7

Sobre molhar os pés, caminhar orando, ser outra pessoa e idolatria.

sexta-feira, 18 de junho de 2010

Gozado como o nosso cérebro funciona. Como substitui uma sensação por outra, um sentimento por outro, talvez, creio eu, para tentar nos manter sãos da melhor forma possível. Mais ou menos como (e não sei se isso existe) uma pessoa que não pode comer doces e para não se frustrar, passa a odiar essas guloseimas. 
Durante toda a minha vida, até mais ou menos um ano atrás, eu tinha muita, muita necessidade das pessoas.
Não só da companhia delas, mas da aprovação, da aceitação, da compreensão e do amor. Para que as pessoas gostassem cada vez mais de mim eu era capaz de tudo. Fazia tudo o que estivesse ao meu alcance para agradar a pessoa da qual queria afeto e atenção. Era aquele tipo ridículo de pessoa que seria capaz de deitar no chão, sobre uma poça d'água para a outra pessoa poder atravessar pisando em mim sem molhar os pés. Desde que isso fizesse a pessoa gostar mais de mim, estava ótimo, comeria até merda se fosse preciso. 
Sempre soube que agir dessa forma era errado, que isso não me trazia mérito nenhum, muito pelo contrário, só me fazia digno de pena do meu objeto de afeto e muitas vezes, obsessão. Contudo eu simplesmente não conseguia pensar em outra maneira de chamar a atenção do outro, por mais que eu soubesse que estava me prestando a um papel ridículo eu continuava nisso porque tudo o que me importava era a outra pessoa


As vezes sigo uma novela ou outra. A última que segui com atenção foi A Favorita, da Flora e da Donatella. Na trama, a Flora tinha uma obsessão doentia por sua amiga Donatella, queria fazer tudo o que ela fazia, queria ter tudo o que ela possuía, enfim, queria ser ela. 
Acho que gostei da novela, me interessei porque de certo modo me identifiquei bastante com a Flora. Eu sempre me odiei, nunca me amei de verdade, sempre quis ser qualquer pessoa menos eu mesmo. Sempre buscava comprar roupas parecidas com as dos meus amigos, gostar das mesmas coisas, ouvir as mesmas músicas. Sempre achando que agindo assim a pessoa veria como sou parecido com ela e passaria a gostar muito mais de mim. 
Me lembro que, nos últimos capítulos da novela, em uma conversa que a Flora teve com a Donatella ela implorou pra amiga: "_Por favor, fica comigo! Eu só preciso que você fique perto de mim. Você pode até me odiar se quiser, mas não saia de perto de mim!" .
Eu terminei de ver esse capítulo e fui pro banheiro chorar. Fui porque essa cena bateu um mim como uma luva de boxe, porque é exatamente o que eu sentia por dentro em relação a muitas pessoas. Muitas vezes, andando pelas ruas chorando e rezando, chegava a pedir à Deus a mesma coisa: "_Deus, por favor, não deixe fulano se afastar de mim. Mesmo que ele não queira falar comigo, mesmo que ele não goste de mim, por favor Deus, faça com que ele nunca saia da minha vida!" . 
Em certa ocasião um antigo amigo me disse mesmo, "Você age de uma forma que parece que se eu não estiver perto de você, não estiver onde você possa pelo menos me ver, você entra em crise!". É, pois é.
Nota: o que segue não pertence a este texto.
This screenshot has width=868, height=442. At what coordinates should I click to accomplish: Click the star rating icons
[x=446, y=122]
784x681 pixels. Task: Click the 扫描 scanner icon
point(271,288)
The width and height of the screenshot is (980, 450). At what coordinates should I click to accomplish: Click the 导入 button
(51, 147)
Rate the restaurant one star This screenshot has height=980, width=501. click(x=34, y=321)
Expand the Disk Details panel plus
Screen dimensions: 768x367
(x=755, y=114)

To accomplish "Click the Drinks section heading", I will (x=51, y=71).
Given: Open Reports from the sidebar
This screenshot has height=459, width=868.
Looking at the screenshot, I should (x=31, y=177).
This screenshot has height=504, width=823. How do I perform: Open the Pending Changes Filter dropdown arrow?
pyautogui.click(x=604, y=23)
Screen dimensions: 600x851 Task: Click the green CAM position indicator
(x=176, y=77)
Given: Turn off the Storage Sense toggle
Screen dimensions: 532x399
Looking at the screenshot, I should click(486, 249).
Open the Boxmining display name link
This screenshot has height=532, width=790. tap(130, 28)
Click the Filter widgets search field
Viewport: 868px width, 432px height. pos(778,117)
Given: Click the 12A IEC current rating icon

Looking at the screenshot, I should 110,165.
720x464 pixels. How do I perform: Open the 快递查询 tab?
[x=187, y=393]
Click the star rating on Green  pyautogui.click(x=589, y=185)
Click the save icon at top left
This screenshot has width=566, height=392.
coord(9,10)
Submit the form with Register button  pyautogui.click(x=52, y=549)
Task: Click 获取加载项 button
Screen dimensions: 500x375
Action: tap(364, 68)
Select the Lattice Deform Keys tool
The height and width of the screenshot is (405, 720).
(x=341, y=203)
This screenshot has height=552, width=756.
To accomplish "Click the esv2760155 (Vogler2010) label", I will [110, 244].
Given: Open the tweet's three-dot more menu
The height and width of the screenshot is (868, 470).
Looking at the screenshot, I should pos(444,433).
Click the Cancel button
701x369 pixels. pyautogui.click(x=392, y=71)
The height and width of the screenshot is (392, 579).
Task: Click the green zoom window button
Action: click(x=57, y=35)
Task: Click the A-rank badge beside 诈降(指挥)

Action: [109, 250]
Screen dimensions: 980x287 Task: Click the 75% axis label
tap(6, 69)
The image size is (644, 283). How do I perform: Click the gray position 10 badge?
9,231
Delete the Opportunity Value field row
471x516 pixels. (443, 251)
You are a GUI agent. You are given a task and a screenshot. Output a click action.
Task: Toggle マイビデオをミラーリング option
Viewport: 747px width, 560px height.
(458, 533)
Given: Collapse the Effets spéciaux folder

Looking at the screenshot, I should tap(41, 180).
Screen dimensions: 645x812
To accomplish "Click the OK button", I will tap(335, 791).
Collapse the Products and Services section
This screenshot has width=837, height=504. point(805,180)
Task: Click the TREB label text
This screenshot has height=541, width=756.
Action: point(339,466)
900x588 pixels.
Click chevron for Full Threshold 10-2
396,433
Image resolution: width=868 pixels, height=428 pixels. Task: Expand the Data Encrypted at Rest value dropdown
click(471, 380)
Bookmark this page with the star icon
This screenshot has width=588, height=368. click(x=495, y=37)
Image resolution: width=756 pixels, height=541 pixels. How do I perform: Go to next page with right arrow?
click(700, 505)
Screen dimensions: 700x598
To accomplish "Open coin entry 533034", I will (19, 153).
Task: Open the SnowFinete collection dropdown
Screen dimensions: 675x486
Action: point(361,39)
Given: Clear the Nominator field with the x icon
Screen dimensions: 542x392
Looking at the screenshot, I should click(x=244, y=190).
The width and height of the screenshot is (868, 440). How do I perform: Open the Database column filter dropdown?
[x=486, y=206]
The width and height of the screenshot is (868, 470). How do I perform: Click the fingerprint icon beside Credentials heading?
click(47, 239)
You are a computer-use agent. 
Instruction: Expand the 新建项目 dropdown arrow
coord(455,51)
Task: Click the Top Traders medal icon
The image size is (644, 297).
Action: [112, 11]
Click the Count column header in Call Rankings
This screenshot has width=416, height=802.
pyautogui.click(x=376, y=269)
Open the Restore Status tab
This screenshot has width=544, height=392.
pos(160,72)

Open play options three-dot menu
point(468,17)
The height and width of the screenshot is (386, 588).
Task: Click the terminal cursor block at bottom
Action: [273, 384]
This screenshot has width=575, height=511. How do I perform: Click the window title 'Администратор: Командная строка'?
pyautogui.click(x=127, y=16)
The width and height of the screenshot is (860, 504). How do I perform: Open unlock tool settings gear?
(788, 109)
Não importava o quanto eu implorasse a Deus, sempre acabava do mesmo jeito. No final eu percebia que esse sentimento de apego, esse amor, se é que se pode chamar isso de amor, só vinha da minha parte. A outra pessoa muitas vezes na verdade nem se dava conta de que eu gostava tanto assim dela e geralmente ficava muito incomodada quando descobria. As pessoas querem amor, gostam de ser amadas, mas é curioso como elas querem ser amadas da forma que elas querem, não do jeito que você oferece. Inclusive eu, admito. 
Desde criança eu sempre agi dessa forma compulsiva. Fazia um amigo, me apegava a ele, fazia tudo por ele e acabava esperando o mesmo em troca. Quando isso não acontecia eu ficava absurdamente magoado e meu mundo desmoronava, pois havia depositado todas as minhas expectativas de felicidade naquela pessoa. Eu como já disse, nunca tive um relacionamento amoroso de nenhum tipo, mas sei muito bem o que é se apaixonar por alguém. As pessoas são limitadas, definem a paixão de uma forma muito direta, uma coisa romântica, sexual, sei lá. Mas a paixão em si pode ser por qualquer coisa. Tem pessoas que são apaixonadas pelos seus bichos de estimação a ponto de tratá-los como filhos, outros são apaixonados por um determinado lugar, um acontecimento. Paixão por chocolate, paixão por um filme que marcou a sua vida, uma determinada música. Paixão não é só namoro, beijos, sexo, não é só tocar. Paixão é um sentimento muito mais profundo e humano


Cada vez que eu me decepcionava com alguém eu percebia onde errava e sempre me dizia que "Nunca mais vou me deixar levar. Nunca mais vou cometer o mesmo erro novamente". Mas toda vez sempre foi a mesma coisa, carência, apego, decepção. 
Gozado como o nosso cérebro funciona. Como substitui uma sensação por outra, um sentimento por outro, talvez, creio eu, para tentar nos manter sãos da melhor forma possível. Recentemente e por minha culpa, diga-se de passagem, decepcionei-me com várias pessoas. Digo por minha culpa porque como sempre, esperei delas o que elas não puderam e não quiseram me dar. Apesar de saber que elas não tem essa obrigação, como sempre e automaticamente me magoei demais. Se as pessoas não podem lhe dar afeto, o que esperar delas então? 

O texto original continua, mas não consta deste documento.